One of the world’s must-see exhibitions, The Art of the Brick, has opened at The Perot Museum of Nature and Science, bringing with it a whimsical appreciation of art.
Artist Nathan Sawaya (photo: JerSean Golatt)
The exhibit showcases the work of artist Nathan Sawaya, who uses millions of Lego bricks to recreate artistic masterpieces. Sawaya, who was formerly a corporate lawyer working in New York City, said he began tinkering with Legos as a way to de-stress.
I got to tour the exhibit last Friday, and what can I say? I was beyond impressed. The sheer size and scope of his artwork are impressive enough, but the emotion behind it really got to me.
The exhibit, which ranges from millions of legos used to recreate artistic masterpieces – like Van Gogh’s Starry Night and Johannes Vermeer Girl with a Pearl Earring – to a hands-on creative space, was so in depth that I actually walked through three times in an attempt to honor every piece.
Linda Silver, Eugene McDermott chief executive officer of the Perot Museum, said she was thrilled for the museum to be able to showcase Sawaya’s thought-provoking works of art.
“LEGO bricks are a beloved learn-through-play staple in so many children’s lives,” she said. “The exhibition elevates a classic toy into the interesting realm of art and science resulting in something meaningful, educational and awe-inspiring.”
Each time I walked through the exhibit, I learned more about the artist, myself, and the others who were viewing it. One of my biggest takeaways was that the artwork really seemed to make adults feel like children again and children like adults.
What I mean by that, is the art made us, adults, excited. We would embrace each artwork with a deep breath and a curiosity about how many legos it took to make a 20-foot-long T. rex skeleton. (80,000 in case you’re interested) We’d walk down memory lane, sharing stories about our first Lego set and what we made.

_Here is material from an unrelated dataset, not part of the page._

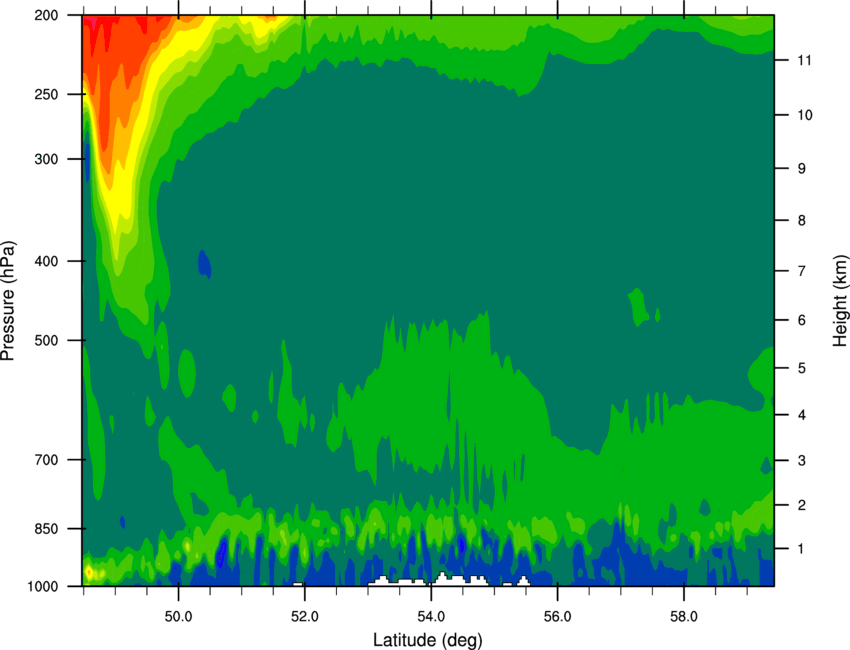Click the Pressure (hPa) axis title
The height and width of the screenshot is (650, 850).
pyautogui.click(x=8, y=301)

And for the children, I eavesdropped on some pretty cool conversations where they talked about how the art made them feel and would discuss the engineering behind the pieces.
The children seemed to really understand the artist’s intentions.
(Above: The Science of the Brick – a hands-on, interactive LEGO brick gallery featuring building challenges and interactive play spaces.)
Sawaya, who only uses classic rectangular bricks, said his favorite subject is the human form because it suggests a figure in transition.
“It represents the metamorphosis I am experiencing in my own life. My pieces grow out of my fears and accomplishments, as a lawyer and as an artist, as a boy and as a man,” he said.
His work, while impressive and massive, really did a stand-up job of helping the viewer explore emotion.
I for one was captivated by two pieces, a form swimming in water and a life-sized sculpture of a man ripping his chest open with thousands of yellow Lego bricks cascading from the cavity.